[Collection entries]
━━━━━━
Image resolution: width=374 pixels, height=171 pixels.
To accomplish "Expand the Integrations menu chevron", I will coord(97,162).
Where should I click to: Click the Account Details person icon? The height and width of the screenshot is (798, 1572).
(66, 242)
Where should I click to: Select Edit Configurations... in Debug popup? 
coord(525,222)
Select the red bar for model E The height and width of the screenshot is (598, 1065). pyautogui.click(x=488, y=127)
━━━━━━
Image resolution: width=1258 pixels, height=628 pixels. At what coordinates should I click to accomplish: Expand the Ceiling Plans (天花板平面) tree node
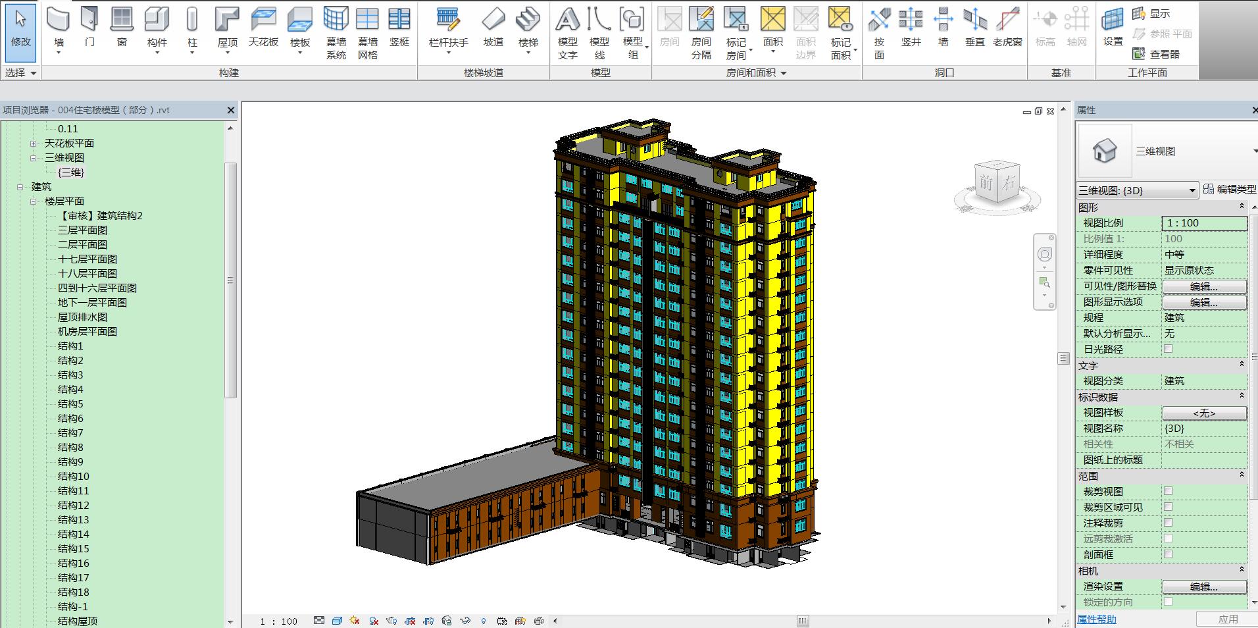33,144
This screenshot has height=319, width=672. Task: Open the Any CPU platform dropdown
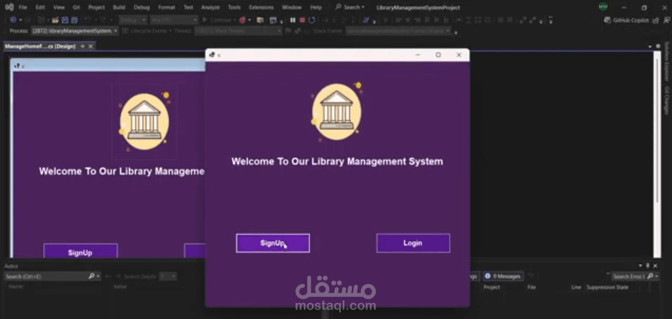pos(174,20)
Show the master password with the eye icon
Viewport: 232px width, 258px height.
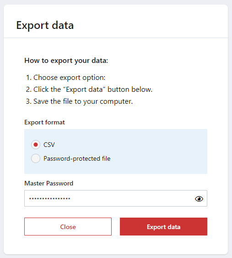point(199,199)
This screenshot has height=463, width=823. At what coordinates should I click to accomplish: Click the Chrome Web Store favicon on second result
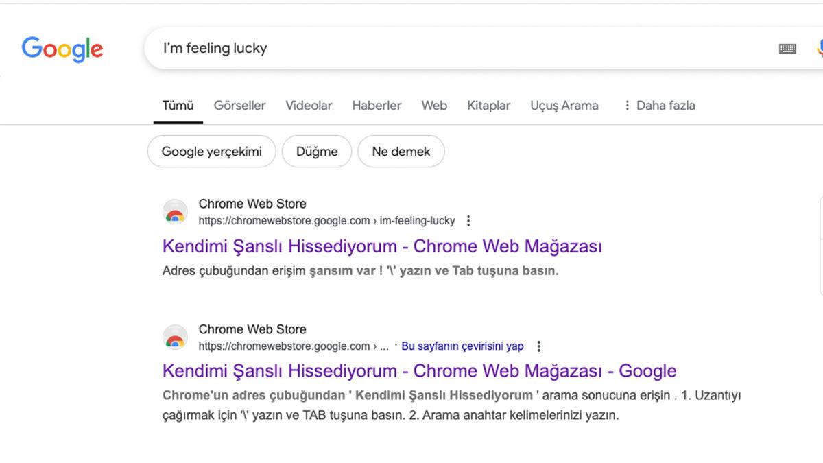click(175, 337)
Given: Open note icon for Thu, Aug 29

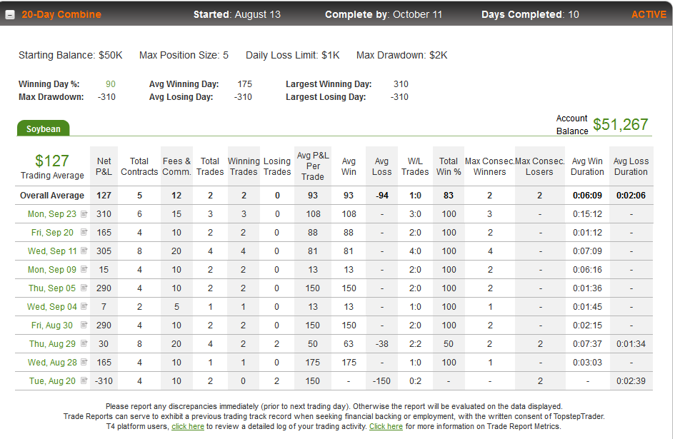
━━━━━━
Your answer must be the lines above from the one containing "Image resolution: width=374" to the one containing "Select the red", both included, restated word for word.

Image resolution: width=374 pixels, height=171 pixels.
To accomplish "Expand the Integrations menu chevron", I will coord(97,162).
Where should I click to: Click the Account Details person icon? The height and width of the screenshot is (798, 1572).
(66, 242)
Where should I click to: Select Edit Configurations... in Debug popup? 
coord(525,222)
Select the red bar for model E The height and width of the screenshot is (598, 1065). pyautogui.click(x=488, y=127)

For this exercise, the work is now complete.